Commentary

Just An Online Minute... So The Commercial Begins: Facebook Looks To Members As Brand Advocates

As industry executives convened in Washington, D.C. last week to debate whether behavioral targeting techniques violate privacy, Facebook was prepping a new initiative that makes anxieties about serving people ads based on their surfing history appear almost quaint.

Facebook Tuesday unveiled a sweeping new program that allows marketers to conscript members to serve as brand advocates.

Under the program, members can sign up as fans of particular brands. Those brands can then send ads to members' Facebook friends that include the fans' name and photo.

While this scheme doesn't necessarily implicate privacy concerns, it's troubling for other reasons. First, people can sign up as "fans," but that doesn't necessarily mean they actually like the brand. People identify themselves as supporters of all sorts of things online for a variety of reasons -- including simple curiosity about what perks and/or access doing so would bring.

Secondly, it's not clear that members who become brand fans realize that they are going to be harnessed as brand advocates. Yes, consumers are walking ads for many products; when people wear a Nike T-shirt or walk down the street drinking an Evian, they're arguably advertising for those brands. But those people certainly realize that they're walking around with branded logos and the like. On Facebook, they may or may not appreciate that signing up as a fan means their likeness is going to be used in ads.

Another part of Faceboook's plan, the Beacon program, is far more troubling from a privacy point of view. That initiative involves informing people's friends of purchases they've made online. In other words, if one Facebook member buys a DVD of, say, season two of "The Office," and allows that information to be shared with others, the member's Facebook friends will be notified that one of their contacts has purchased that DVD.

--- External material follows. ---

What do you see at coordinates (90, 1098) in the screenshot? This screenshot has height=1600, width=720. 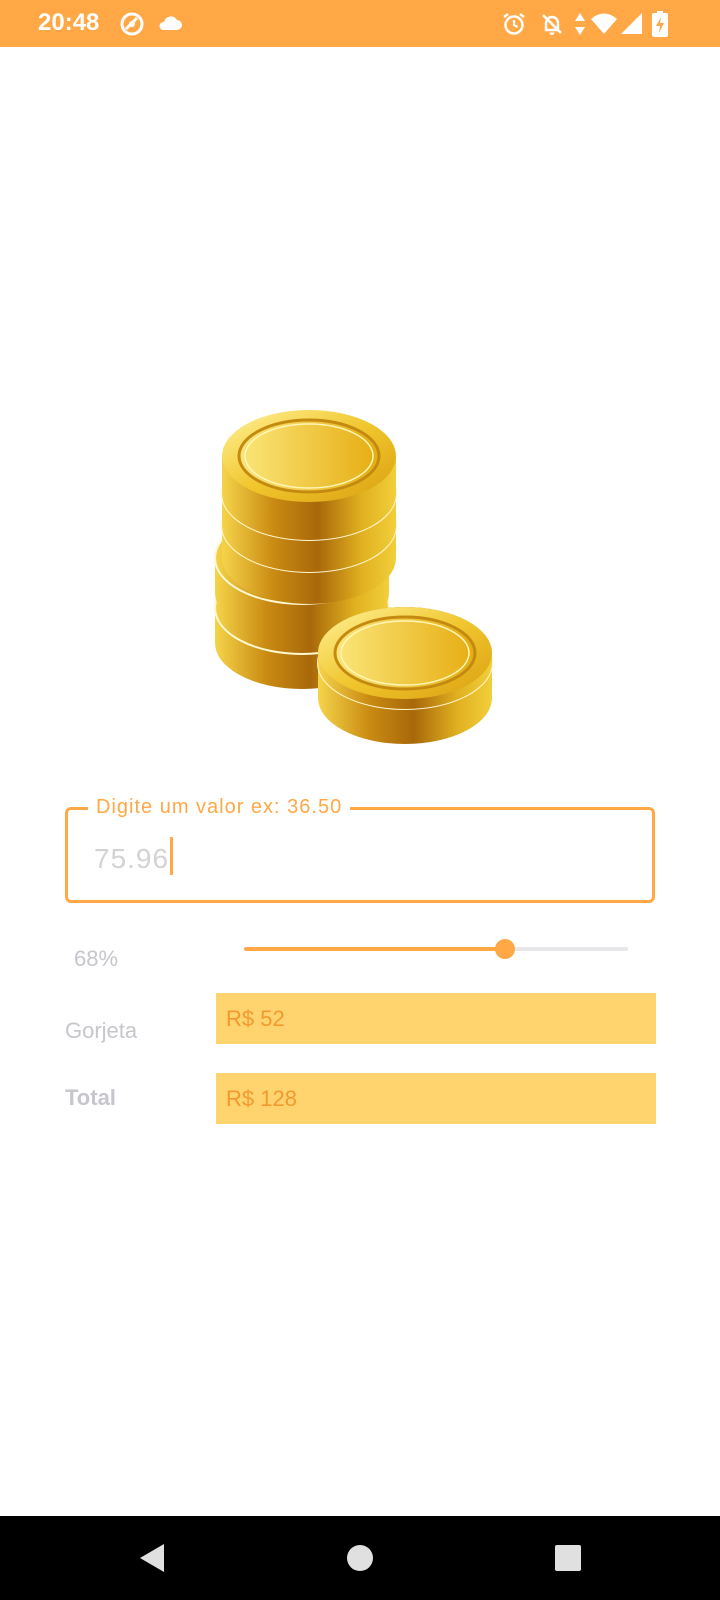 I see `total-label: Total` at bounding box center [90, 1098].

Users will be able to opt out of the service, but privacy concerns remain. Simply explaining this type of offering to people who aren't familiar with Web advertising might prove difficult, let alone explaining the opt-out procedure. What's more, even tech-savvy users mistakenly check the wrong boxes online, inadvertently opting in instead of out and vice versa. Additionally, as GigaOm points out, even if people opt out of having their purchase information shared with other members, Facebook might still harness that information for other marketing purposes.

Apart from privacy concerns, it's not clear that Facebook users will tolerate this degree of commercialization. It's one thing for people to talk up a movie, book or particular store to each other. But simply spreading the fact that users have, say, purchased a book, without including whether those people liked it, or even read it, is all but meaningless.